With the development of modern society and the change of dietary structure, more and more patients with metabolism-related diseases appear. In 2011, there were 350 million diabetic patients worldwide, and by 2025, the number of patients may reach 650 million. With nearly 100 million diabetics in 2012, China has become the world’s largest country with diabetes. With this, the number of patients with diabetes-related complications and their medical costs are increasing year by year, and the prevention and treatment of various complications are receiving more and more attention.
Diabetic foot (DF) is one of the most serious complications of diabetes mellitus due to the combination of neuropathy and various degrees of peripheral vasculopathy resulting in lower limb infection, ulcer formation, and/or deep tissue destruction.

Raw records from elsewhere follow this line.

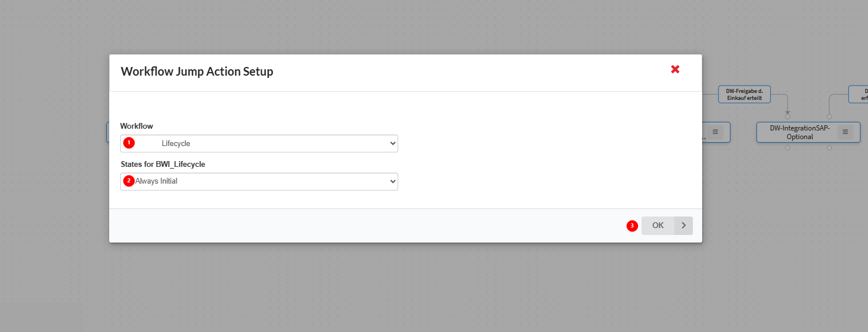Click the Workflow field label
868x332 pixels.
tap(136, 126)
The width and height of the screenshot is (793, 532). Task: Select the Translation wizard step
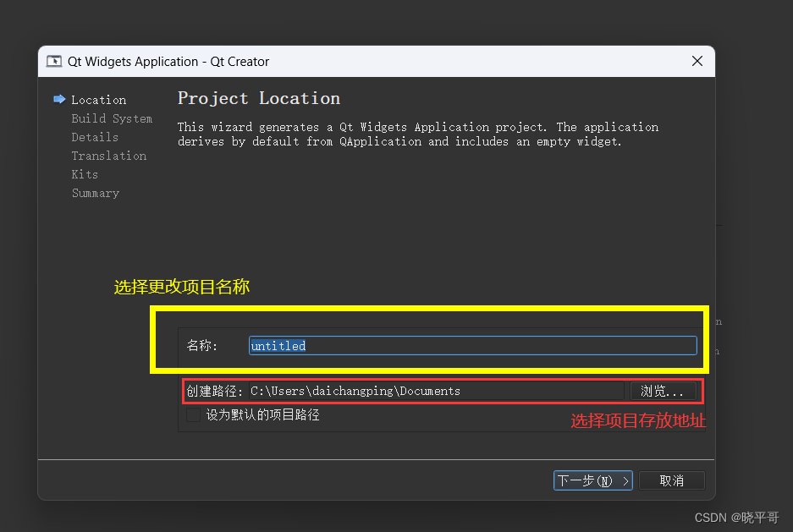pos(108,156)
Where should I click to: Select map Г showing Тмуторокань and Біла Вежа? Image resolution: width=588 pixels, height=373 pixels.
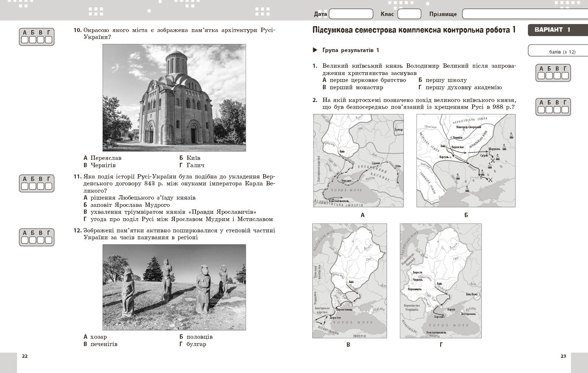[441, 281]
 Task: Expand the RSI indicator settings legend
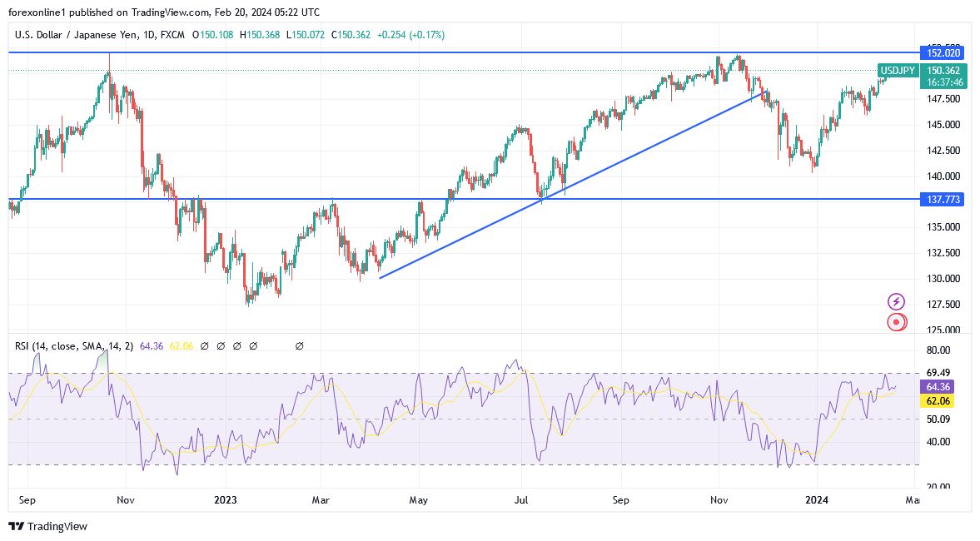coord(75,345)
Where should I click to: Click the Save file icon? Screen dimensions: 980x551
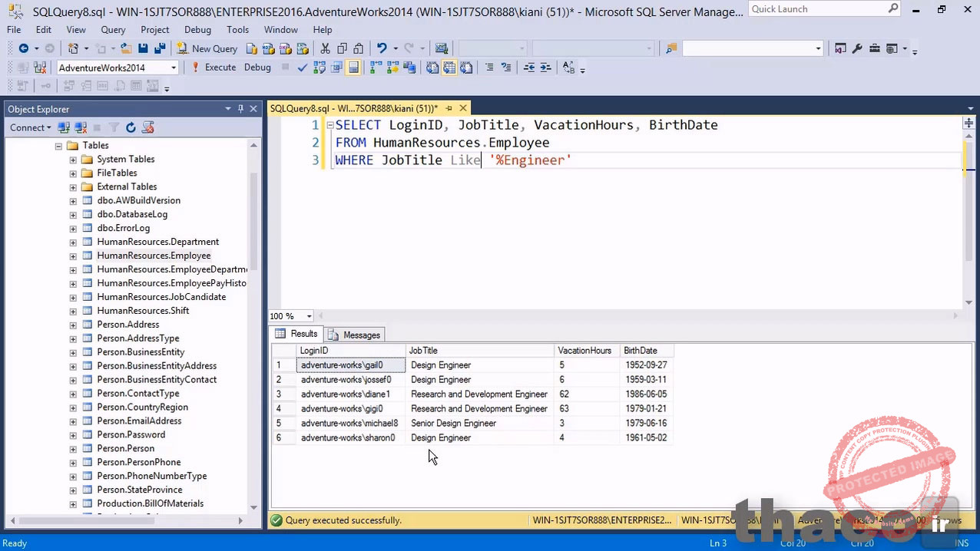point(143,48)
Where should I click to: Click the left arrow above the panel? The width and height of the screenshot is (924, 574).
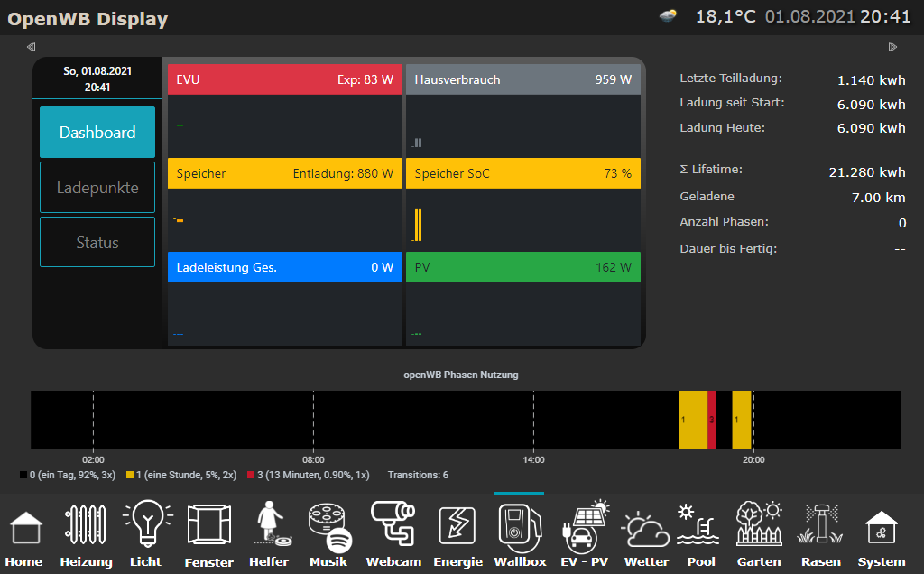pyautogui.click(x=32, y=47)
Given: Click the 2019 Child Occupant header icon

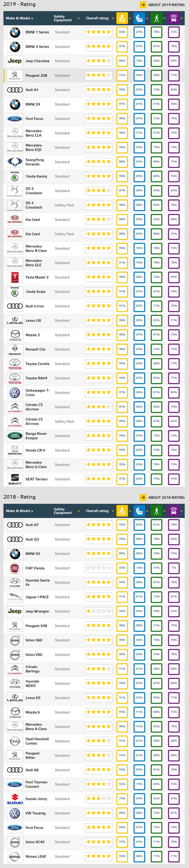Looking at the screenshot, I should pyautogui.click(x=139, y=18).
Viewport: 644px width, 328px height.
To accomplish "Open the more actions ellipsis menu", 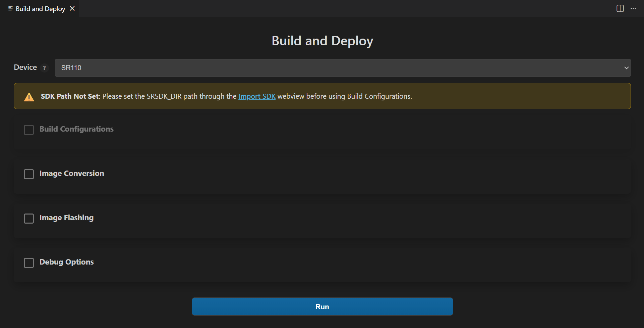I will coord(633,8).
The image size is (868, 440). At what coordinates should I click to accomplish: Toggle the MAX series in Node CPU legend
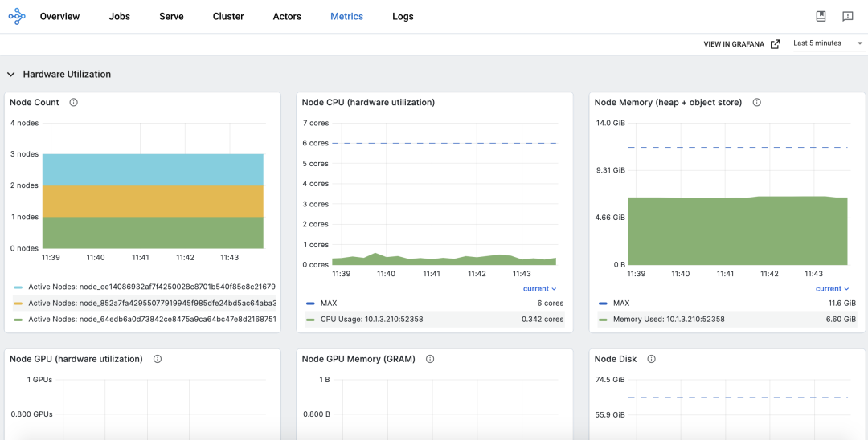(x=329, y=304)
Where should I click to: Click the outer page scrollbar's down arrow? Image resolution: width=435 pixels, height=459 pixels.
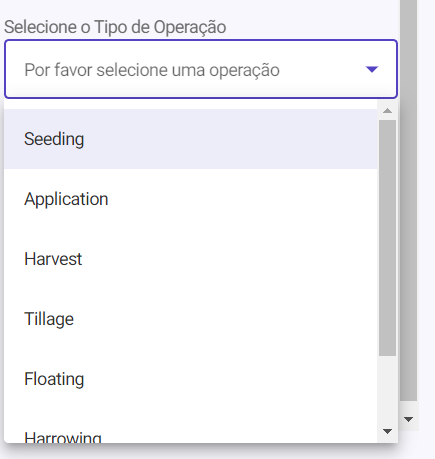(x=409, y=419)
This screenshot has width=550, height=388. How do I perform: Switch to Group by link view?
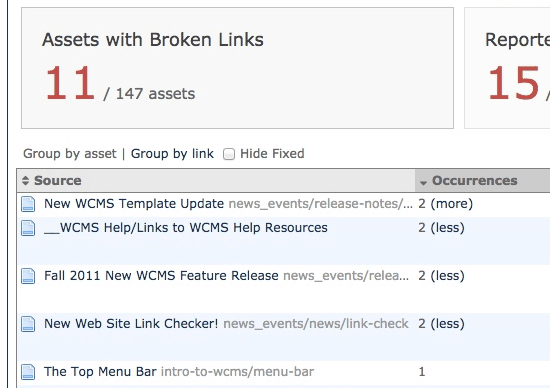coord(172,154)
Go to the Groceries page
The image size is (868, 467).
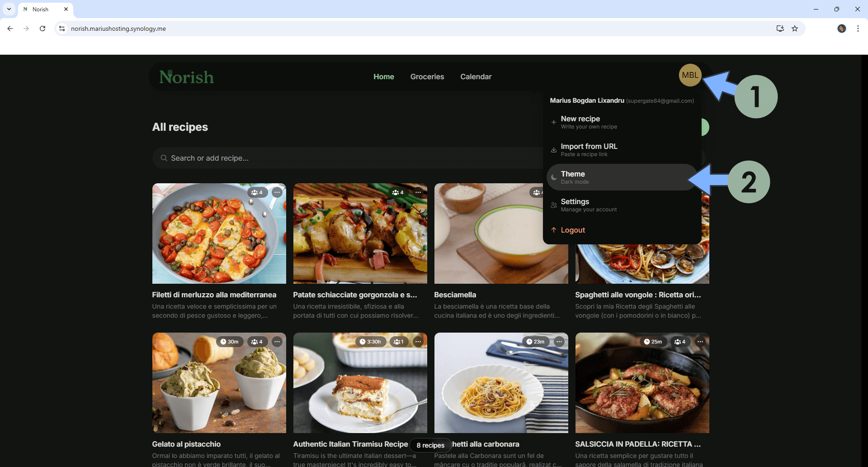click(427, 77)
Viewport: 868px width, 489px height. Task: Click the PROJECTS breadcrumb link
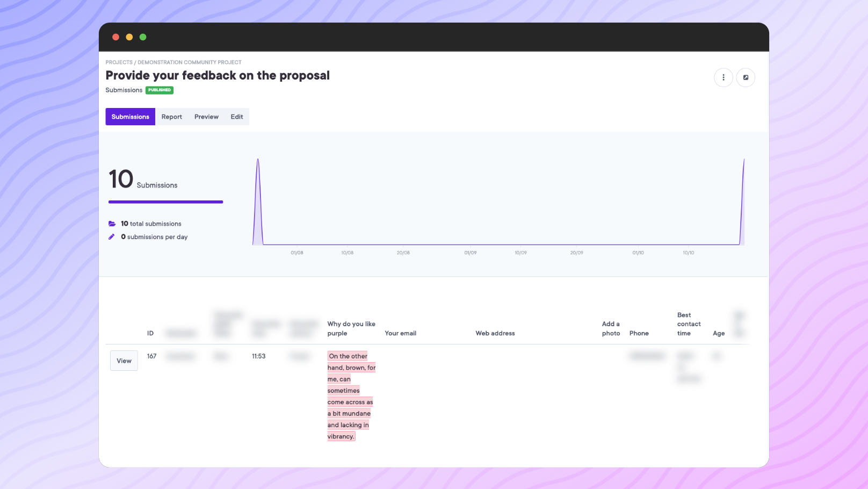(x=119, y=62)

According to statistics, 4-10% of diabetic patients have foot disease, which is more common in elderly patients, and about 5-8% of diabetic patients with foot ulcers require amputation within one year. Diabetic foot disease leading to amputation accounts for 50-70% of all lower limb amputation patients, while 85% of diabetic amputations are caused by complications of foot ulcers. Therefore, how to treat diabetic foot ulcers, reduce the rate of related amputations caused by this, become the focus of attention of the majority of clinical workers, including endocrinology, vascular surgery, etc.
1, general treatment: for the lower extremity atherosclerosis occlusive disease of the various treatment measures are also applicable to the treatment of DMF. Treatment includes appropriate exercise, smoking cessation, antiplatelet therapy, neurotrophic treatment, blood pressure control, lipid control, etc.. Importantly, there is also glycemic control, and good glycemic control can significantly reduce the occurrence of diabetic vascular complications. In a UK Prospective Diabetes Study (UKPDS) in patients with type 2 diabetes, intensive glucose-lowering therapy was shown to reduce overall microvascular complications by 25%, and for every 1% reduction in HbA1c, diabetic complications decreased by 35%. The choice of oral hypoglycemic agents with different mechanisms depending on the patient’s condition should be advocated in combination, which can further reduce HbA1c. Insulin therapy may be more suitable for patients in whom insulin deficiency predominates. In DMF patients, because of infection, there are often serious hyperglycemia, and even complications such as ketoacidosis and hyperosmolar coma, insulin therapy should be preferred for good glycemic control.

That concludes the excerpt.